Once consumers are aware of a product, they need to comprehend its value. The
advertising message should clearly explain what the product does, how it works, and
why it’s beneficial.
Example: The toothpaste brand now explains in its ads why it’s better at whitening
teeth compared to competitors.
3. Conviction:
Goal: Create a desire in the consumer's mind to buy or use the product.
At this stage, the focus is on building trust and preference. The consumer not only
understands the product but also becomes convinced that it offers value and should be
considered over competitors.
4. Action:
Goal: Encourage the consumer to take a specific action, such as purchasing the
product, signing up, or visiting the store.
This is the final step in the DAGMAR model, where the goal is to push consumers
toward taking action, which usually involves making a purchase. Clear calls-to-action
(CTAs) like discounts, limited-time offers, or easy ways to buy are used here.
For each stage of the DAGMAR model, objectives must meet the following criteria to be
effective:
1. Clear Definition: The objective should be specific and clearly state what is being
measured.
o Example: “Increase awareness of the brand among men aged 25-35 by 20% in
3 months.”
2. Measurable Results: Objectives must be quantifiable, so success can be tracked.
o Example: “Achieve a 15% increase in product comprehension, as measured by
consumer surveys.”
3. Target Audience: The objective should define who the campaign is aimed at.
o Example: “Reach 500,000 women aged 18-45 in urban areas with TV ads.”
4. Time Frame: There must be a specific timeframe for achieving the objective.
o Example: “Achieve 30% action rate (sales conversion) within 90 days.”
Benefits of the DAGMAR Approach:
Limitations of DAGMAR:
1. Narrow Focus: The model might be too narrow for campaigns aimed at building
long-term relationships or brand loyalty, as it focuses on short-term actions.
2. Limited Applicability: Some products or services may not fit neatly into the four
stages of the DAGMAR model.
3. Time-Consuming: It requires detailed tracking and measurement, which can be
difficult to implement and analyze in real time.
Let’s say you’re launching a new fitness app. Here’s how you could apply the DAGMAR
model:
1. Awareness:
o Objective: Increase awareness of the fitness app among people aged 18-34 in
urban areas by 30% within 6 months.
o Tactics: Run online ads and influencer campaigns to generate brand
recognition.
2. Comprehension:
o Objective: Ensure 50% of target users understand the key features of the app
(workout tracking, nutrition guide, etc.) within 3 months.
o Tactics: Educational videos, in-app tutorials, and website landing pages
explaining the app's features.
3. Conviction:
o Objective: Achieve 40% of users showing interest in subscribing to the
premium version within 3 months.
o Tactics: Share customer success stories, offer testimonials, and demonstrate
results via case studies.
4. Action:
o Objective: Generate 5,000 paid subscriptions to the app within 3 months.
o Tactics: Offer a limited-time discount on premium memberships, use strong
calls-to-action in ads.

*Written problem 1*
Please return the DAGMAR passage word for word from "o Tactics: Educational" up to and including "version within 3 months.".
*Written problem 2*
Name every criterion that the DAGMAR passage says objectives must meet to be effective.

Data drawn from a collection:

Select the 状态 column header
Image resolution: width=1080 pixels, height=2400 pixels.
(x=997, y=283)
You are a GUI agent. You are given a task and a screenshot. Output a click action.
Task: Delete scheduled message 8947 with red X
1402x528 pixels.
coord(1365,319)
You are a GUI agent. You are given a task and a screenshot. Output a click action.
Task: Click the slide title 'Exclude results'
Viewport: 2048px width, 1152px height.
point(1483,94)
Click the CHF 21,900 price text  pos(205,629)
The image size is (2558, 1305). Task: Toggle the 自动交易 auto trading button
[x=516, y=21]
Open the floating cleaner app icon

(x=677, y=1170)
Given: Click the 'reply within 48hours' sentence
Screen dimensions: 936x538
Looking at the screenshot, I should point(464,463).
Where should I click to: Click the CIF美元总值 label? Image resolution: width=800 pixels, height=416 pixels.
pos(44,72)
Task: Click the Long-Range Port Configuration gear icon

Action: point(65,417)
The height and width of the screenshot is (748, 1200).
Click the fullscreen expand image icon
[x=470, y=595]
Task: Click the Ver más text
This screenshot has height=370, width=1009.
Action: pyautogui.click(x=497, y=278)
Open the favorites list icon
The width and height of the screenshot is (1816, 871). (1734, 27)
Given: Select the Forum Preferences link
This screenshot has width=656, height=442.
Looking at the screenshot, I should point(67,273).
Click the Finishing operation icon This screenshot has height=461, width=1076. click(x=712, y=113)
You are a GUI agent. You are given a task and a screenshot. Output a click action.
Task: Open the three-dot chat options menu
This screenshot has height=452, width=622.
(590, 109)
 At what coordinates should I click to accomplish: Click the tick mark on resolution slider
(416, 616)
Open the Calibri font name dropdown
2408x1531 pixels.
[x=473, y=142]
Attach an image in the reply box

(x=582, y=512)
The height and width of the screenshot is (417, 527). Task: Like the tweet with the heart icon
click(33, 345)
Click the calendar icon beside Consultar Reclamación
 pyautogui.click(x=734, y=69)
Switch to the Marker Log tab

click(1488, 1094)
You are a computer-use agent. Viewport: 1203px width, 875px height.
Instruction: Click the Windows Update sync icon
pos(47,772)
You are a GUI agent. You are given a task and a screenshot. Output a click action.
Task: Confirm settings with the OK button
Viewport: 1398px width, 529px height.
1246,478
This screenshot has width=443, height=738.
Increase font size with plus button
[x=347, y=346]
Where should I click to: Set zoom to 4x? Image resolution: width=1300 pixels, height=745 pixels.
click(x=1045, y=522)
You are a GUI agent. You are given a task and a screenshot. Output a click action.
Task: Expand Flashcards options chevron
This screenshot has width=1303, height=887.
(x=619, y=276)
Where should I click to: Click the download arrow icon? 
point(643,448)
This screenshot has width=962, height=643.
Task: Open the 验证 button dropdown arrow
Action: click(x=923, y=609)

*Reply 1*
o Tactics: Educational videos, in-app tutorials, and website landing pages
explaining the app's features.
3. Conviction:
o Objective: Achieve 40% of users showing interest in subscribing to the
premium version within 3 months.

*Reply 2*
Clear Definition, Measurable Results, Target Audience, Time Frame